Here are some of the benefits to the real estate sector in the 2017 budget and the effect.
- Holding period reduced to 2 years to avail of Long Term capital gains.
In our opinion, real estate is one of the best investments to build long term wealth. If you have a kid, who has been working for 3 – 5 years, convince him / her to buy a small flat. Preferably pay by cheque, take a loan, hold it for 2 years and sell it off. In fact, to incentivise the child, the parents should put up the 3 – 4 lacs down payment required initially. Reinvest the money in another flat – probably a slightly bigger one or at a slightly better location. Doing this ensures a few things – the kid puts away a part of the earnings in an investment. Over a few years, the wealth grows. There is no tax to be paid at all! Of course, there could be a slowdown or drop – but that happens with any investment (except a bank fd) and we should teach the kids to take that chance with their investments. By making the period to 2 years, the investments in real estate can be rotated faster.
- Infrastructure tag for affordable housing
With this step, the finance minister has opened up a new avenue for financing for the builders. Normally, the banks have quotas for loans under different heads – those builders who go in for projects under ‘affordable housing’ will now get loans under the ‘infrastructure’ tag from banks – the funds available under this head is far, far more than the ‘real estate’ quota. This also means that the builders will get funds at competitive interest rates and for longer terms.

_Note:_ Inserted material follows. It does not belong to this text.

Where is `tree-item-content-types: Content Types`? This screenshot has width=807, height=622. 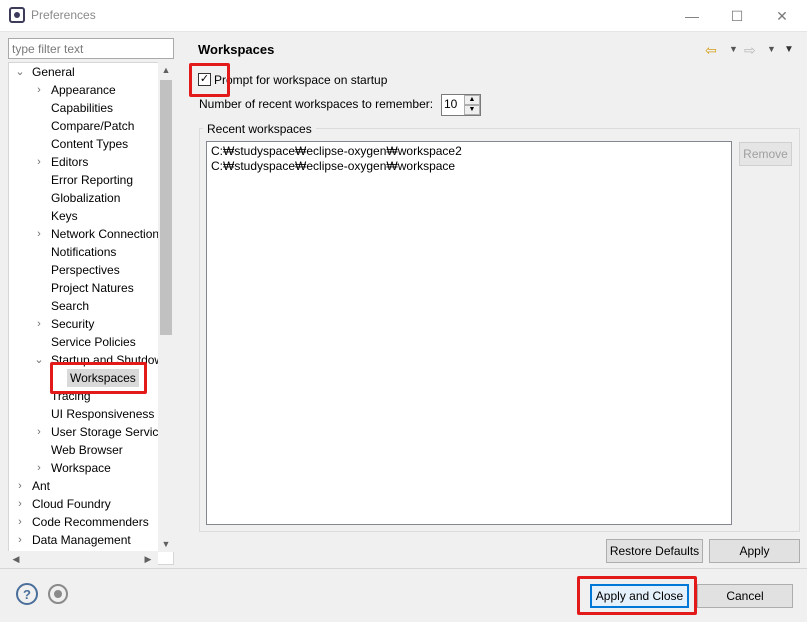 tree-item-content-types: Content Types is located at coordinates (90, 144).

- Capital gains at end of project
This is applicable for those who have given their land to a builder to develop it on a ‘Joint Venture’ basis. The taxation was always a problem. This has been clarified that the land owner will pay Capital Gains tax only at the end of the project.
- Base year 2001
This is very beneficial to those who have ancestral property or who have bought property before 2001. If the property was purchased prior to 2001, its value in 2001 will be considered as the purchase price for calculating Capital Gains. Previously, if the property was bought prior to 1981, its value in 1981 was considered. This will lead to a lot of savings in tax.
- Limit of 2 lacs on loss on Income from property on second home.
This is, probably, the only negative for the real estate investor in this budget. Till now, if one had bought a second home, funded it through a home loan and rented it out, then the interest paid on the home loan, minus 70% of the rent received, was considered a ‘loss from property’. This entire loss (with no limits), could be written off against any income. There is a limit of Rs.2 lacs imposed by the recent budget. However, the ‘loss’ can be carried forward upto 8 years.